**Exercise instructions**
Please return only the lines between the line with "The image size" and the final line of the entries, both included, and exclude pictures.

[Stored data entries]
+===+

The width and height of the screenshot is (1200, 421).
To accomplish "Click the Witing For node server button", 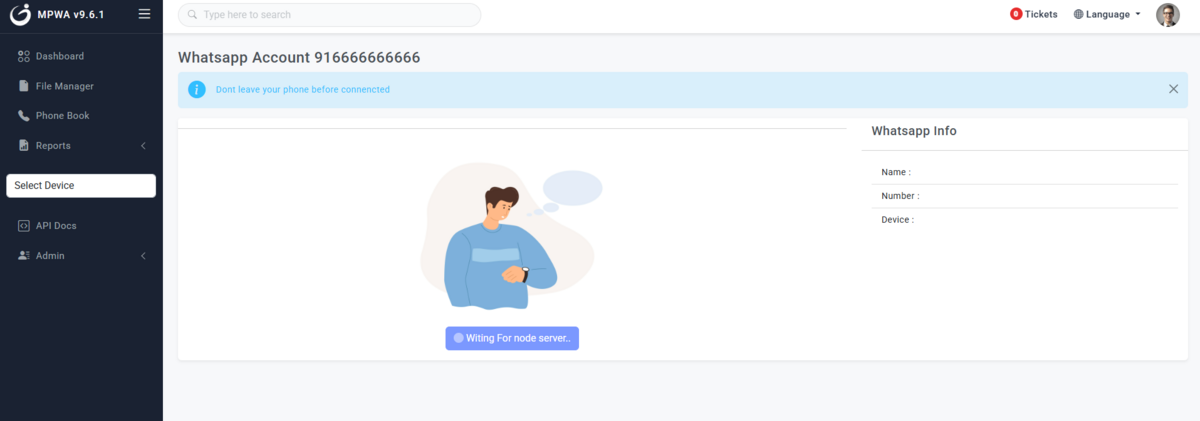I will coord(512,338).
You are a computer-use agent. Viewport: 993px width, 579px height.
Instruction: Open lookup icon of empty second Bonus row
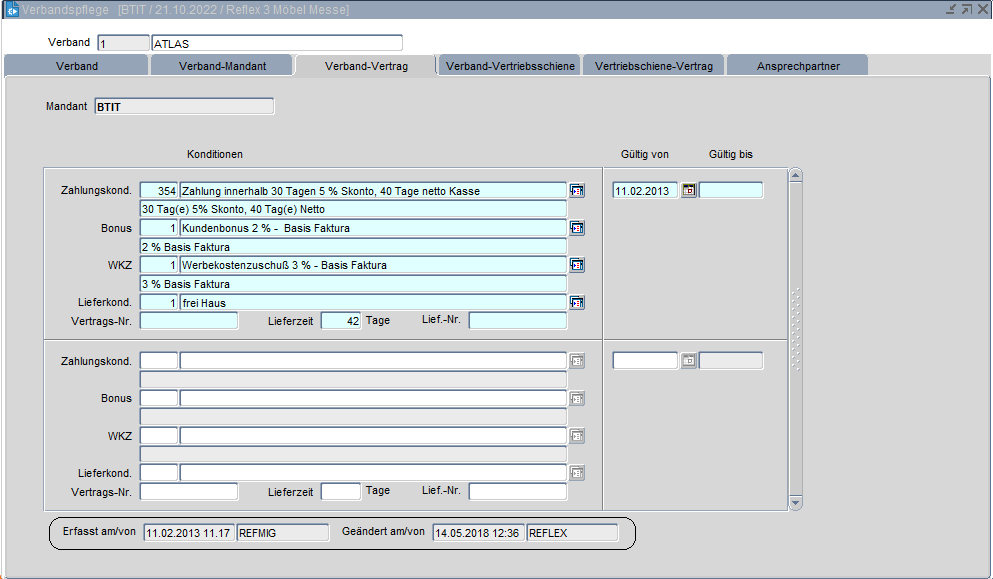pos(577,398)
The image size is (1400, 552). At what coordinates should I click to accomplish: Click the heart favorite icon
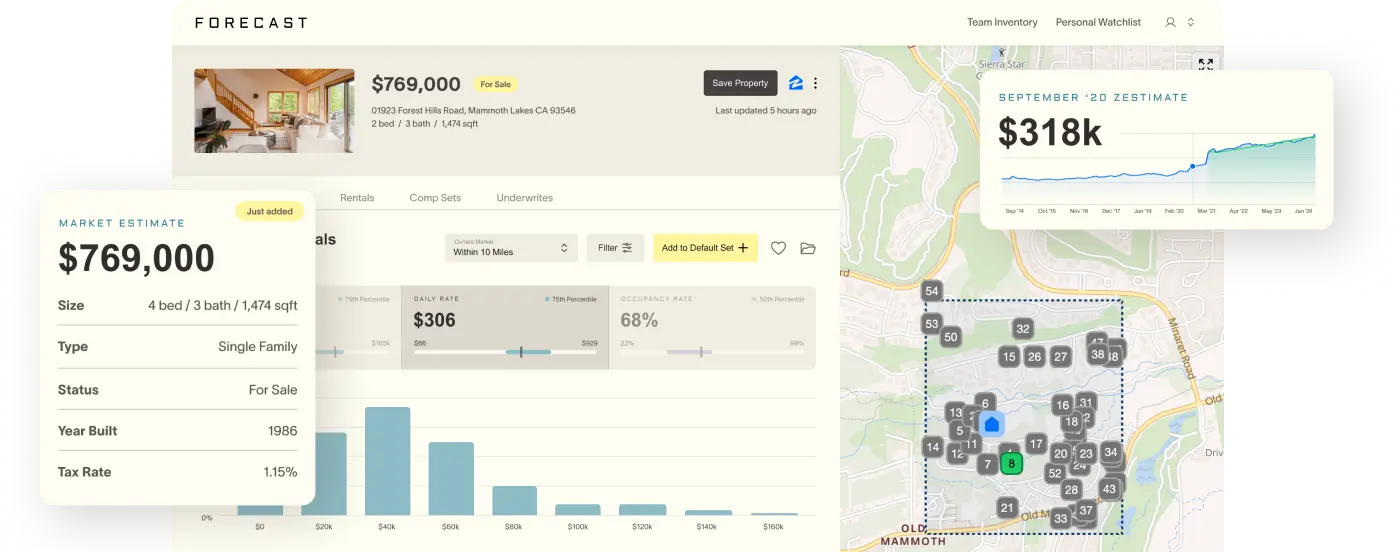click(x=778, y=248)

+===+

**Completed exercise**
The image size is (1400, 552). At what coordinates should I click to accomplish: Click the heart favorite icon
click(x=778, y=248)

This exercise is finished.